So I decided to travel to Ann Arbour Michigan to represent Students Against Israeli Apartheid, Toronto at Students for Justice in Palestine’s (SJP’s) National conference. SJP is a national organization of independent grassroots collectives which organize on Palestine issues, but as of now that’s about all I know. For me, this is a weekend to learn about SJP, learn about the state of the movement by connecting with activists from across the United States (and a few others from Canada as well!), and to have probing conversations on key issues which are preventing the movement from becoming properly mainstream.

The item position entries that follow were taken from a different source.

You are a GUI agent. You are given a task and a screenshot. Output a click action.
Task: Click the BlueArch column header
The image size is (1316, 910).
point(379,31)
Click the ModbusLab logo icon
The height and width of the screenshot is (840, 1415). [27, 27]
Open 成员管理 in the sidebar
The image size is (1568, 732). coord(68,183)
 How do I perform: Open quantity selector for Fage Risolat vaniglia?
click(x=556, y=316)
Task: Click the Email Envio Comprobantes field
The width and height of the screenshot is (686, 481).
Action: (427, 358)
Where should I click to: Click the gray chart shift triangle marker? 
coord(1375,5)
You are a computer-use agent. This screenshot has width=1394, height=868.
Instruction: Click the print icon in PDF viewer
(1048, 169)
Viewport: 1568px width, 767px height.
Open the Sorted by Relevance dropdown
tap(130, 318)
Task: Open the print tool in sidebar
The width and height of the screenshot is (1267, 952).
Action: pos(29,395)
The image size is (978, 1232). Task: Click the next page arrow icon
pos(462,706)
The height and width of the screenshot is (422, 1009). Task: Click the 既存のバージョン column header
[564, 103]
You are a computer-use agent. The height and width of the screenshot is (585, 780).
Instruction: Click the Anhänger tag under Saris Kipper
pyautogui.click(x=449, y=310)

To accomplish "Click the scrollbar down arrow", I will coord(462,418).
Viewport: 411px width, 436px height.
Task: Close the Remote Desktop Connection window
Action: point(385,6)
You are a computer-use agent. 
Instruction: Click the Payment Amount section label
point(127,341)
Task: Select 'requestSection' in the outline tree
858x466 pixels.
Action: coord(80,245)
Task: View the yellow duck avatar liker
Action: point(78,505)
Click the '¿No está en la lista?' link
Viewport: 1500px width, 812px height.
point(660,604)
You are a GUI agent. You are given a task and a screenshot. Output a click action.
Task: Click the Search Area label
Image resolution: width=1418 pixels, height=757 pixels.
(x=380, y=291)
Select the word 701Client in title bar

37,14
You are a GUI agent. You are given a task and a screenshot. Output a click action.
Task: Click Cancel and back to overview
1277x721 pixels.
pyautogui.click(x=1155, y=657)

Today we arrived late and missed the first session entirely. But it didn’t seem to matter – the second session on gender privilege and breakout groups workshop was pretty interesting, and besides what really matters was meeting people, having conversations over dinner. It’s an easy space in which to meet people because you already know that you share a passion for the Palestinian liberation struggle – here people care what you know, what you’ve done, what you’re doing, and they like it when you ask them what they think about hard questions.
From conversations I’ve had over the past few months, but emphasized by conversations tonight, I can’t help but feel that the lack of political mobilization from the arab and muslim communities on our campus is a major block preventing the movement from growing. Asking many about this question, the answers finally moved past “I don’t know” to a more sophisticated analysis of how children are raised, the difference between loving Palestine and being anti-Zionist (a difference which might be more pronounced in the Palestinian and Arab diasporas, and the general desire for the young generation to be detached from the weight of the Palestinian issue and the Arab cause. It makes me think it might be productive to run an event on the topic “Palestine Forgotten? Disillusionment and Disengagement in the Arab Diaspora”. This is just preliminary of course, tomorrow I’ll get the chance to speak with some big names in the academic/activist field, hopefully this will change/inform my ideas.
And I promise I will eventually get you that piece on Syria.